Steinebrunn (Transkription Nr. 65)

Schulort: Steinebrunn
Konfession des Orts: gemischt konfessionell
Signatur der Quelle: BAR B0 1000/1483, Nr. 1463, fol. 39-40v
Standort: Bundesarchiv Bern
Kanton 1799: Thurgau
Distrikt 1799: Arbon
Agentschaft 1799: Winzelnberg
Kirchgemeinde 1799: Arbon
Ort/Herrschaft 1750: Gemeine Herrschaft Thurgau (Gerichtsherrschaft des Konstanzer Bischofs)
Kanton 2015: Thurgau
Gemeinde 2015: Egnach
In dieser Quelle wird folgende Schule erwähnt:
  • Steinebrunn (Niedere Schule, katholisch)

08.03.1799

Freiheit Gleichheit Beantwortung der an die Schul-Lehrer gestellten Fragen.

I. Lokal-Verhältnisse.
I.1 Name des Ortes, wo die Schule ist.

Steinenbrunn.

I.1.a Ist es ein Stadt, Flecken, Dorf, Weiler, Hof?

Es ist ein Dorf.

I.1.b Ist es eine eigene Gemeinde? Oder zu welcher Gemeinde gehört er?

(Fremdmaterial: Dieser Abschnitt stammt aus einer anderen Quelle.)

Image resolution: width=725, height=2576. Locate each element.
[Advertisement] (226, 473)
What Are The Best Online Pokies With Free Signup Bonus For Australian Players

Es ist in der grossen Gemeind Egnach, wo der katholische Antheil etwan den 8 ten Mann ausmachet.

I.1.c Zu welcher Kirchgemeinde (Agentschaft)?

Steinebrunn ist ein Filial zur Pfarr Arbon, 7 Viertelstund davon entfernet, im District Arbon , Agentschaft Weizelenberg, Canton Turgäu.

I.1.d In welchem Distrikt?
I.1.e In welchen Kanton gehörig?
I.2 Entfernung der zum Schulbezirk gehörigen Häuser. In Viertelstunden.

Steinebrunn hat 5 Häüser Schulkinder dermalen 2.
Winzelenberg hat 2 Haüser Schulkinder dermalen — Entlegen 1 Viertl: Std
Ollmishausen hat 2 Häüser Schulkinder dermalen 2: Entlegen 1 1/2 V: Stund
Waldershaus hat 3 Häüser Schulkinder dermalen 2. Entlegen 1 1/2 V: Stund
Herzogs Baach hat 1 Haus Schulkinder dermalen — Entlegen 2: V: Stund
Lohen hat 1 Haus Schulkinder dermalen — Entlegen 3: V: Stund
Meistershüßlen hat 2 Häüser Schulkinder dermalen — Entlegen 3: V: Stund
Kügeliswenden hat 1 Haus Schulkinder dermalen — Entlegen 1. Stund
Erdhausen hat 22 Häüser Schulkinder dermalen 13: Entlegen 1 1/2 V: Stund

I.3 Namen der zum Schulbezirk gehörigen Dörfer, Weiler, Höfe.
I.3.a Zu jedem wird die Entfernung vom Schulorte, und
I.3.b die Zahl der Schulkinder, die daher kommen, gesetzt.
I.4 Entfernung der benachbarten Schulen auf eine Stunde im Umkreise.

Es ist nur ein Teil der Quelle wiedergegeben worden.